Собравшиеся около Шоте тушины молча смотрели на своего предводителя, предполагая, что смерть сына до того потрясла его, что он помешался.

— Я не шучу, не издеваюсь, да и убивать тебя не намерен, — прервал молчание Шоте, — тебя может теперь убить каждая [805] малолетняя девчонка потому, что ты безоружен. Ты по праву убил моего сына, уничтожившего всю твою семью. Ты защищал себя и защищал семью. Дружелюбно относится к тебе я не могу, но и убивать безоружного не желаю. Ступай завтра, куда хочешь, и постарайся не встречаться со мною. При встрече не пощажу. Возьмите его под стражу, — обратился Шоте к окружающим тешинам, — не смейте обижать, а завтра чуть свет отпустите.

Лезгин упал на колени перед Шоте и, захлебываясь от чувства благодарности, безмолвно протянул к нему руку.

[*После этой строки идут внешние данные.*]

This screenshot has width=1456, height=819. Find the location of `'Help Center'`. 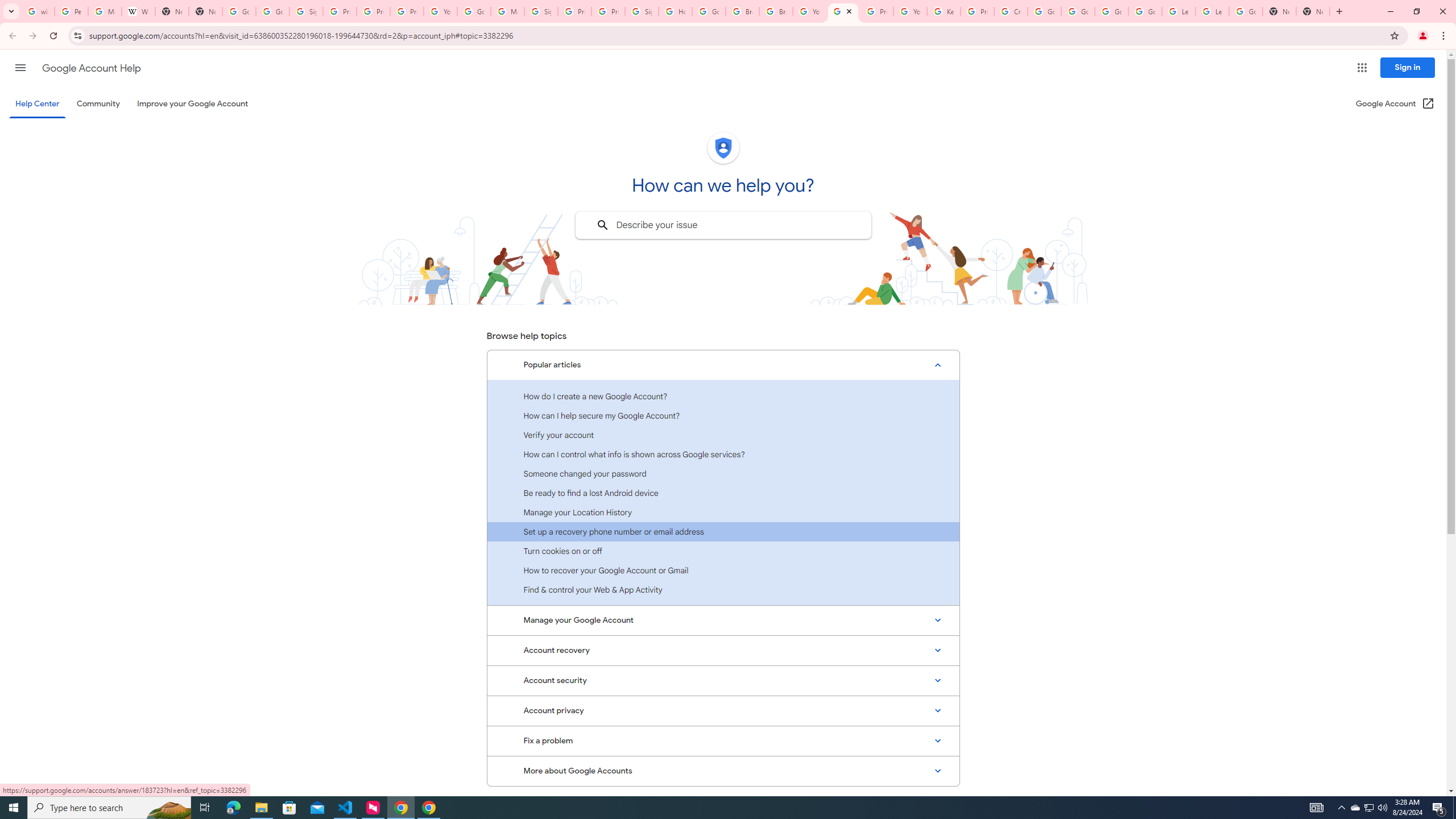

'Help Center' is located at coordinates (37, 103).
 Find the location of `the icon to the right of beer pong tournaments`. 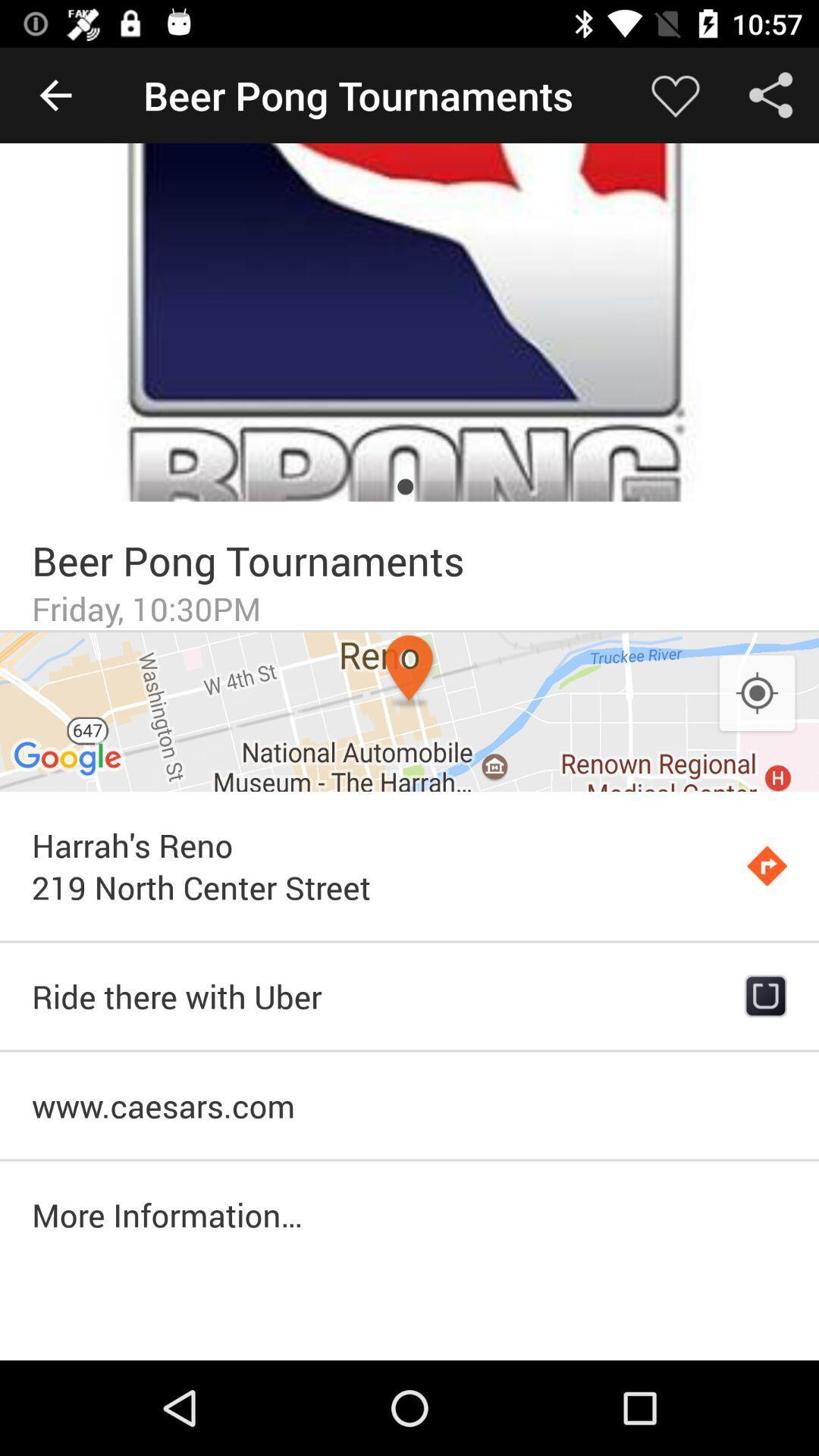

— Прочь! Руки я не дам убийце моего сына, но отпустить должен по справедливости и совести. Да и вам, — обратился Шоте к тушинам, — советую быть справедливыми к своим врагам. Бейте и режьте вооруженных, а на беззащитного не поднимайте руки. Я один раз только в жизни убил в Хупро ребенка, но этот случай исключительный, он вызван был местью ко всем родным этого ребенка, я поклялся уничтожить всю семью и уничтожил ее.

В это время к Шоте подвели коня, навьюченного останками его сына. Он благоговейно перекрестил вьюк, павши на колени, прочел громко молитву и, несколько раз поцеловав переметные сумы, приказал Георгию идти, куда указано.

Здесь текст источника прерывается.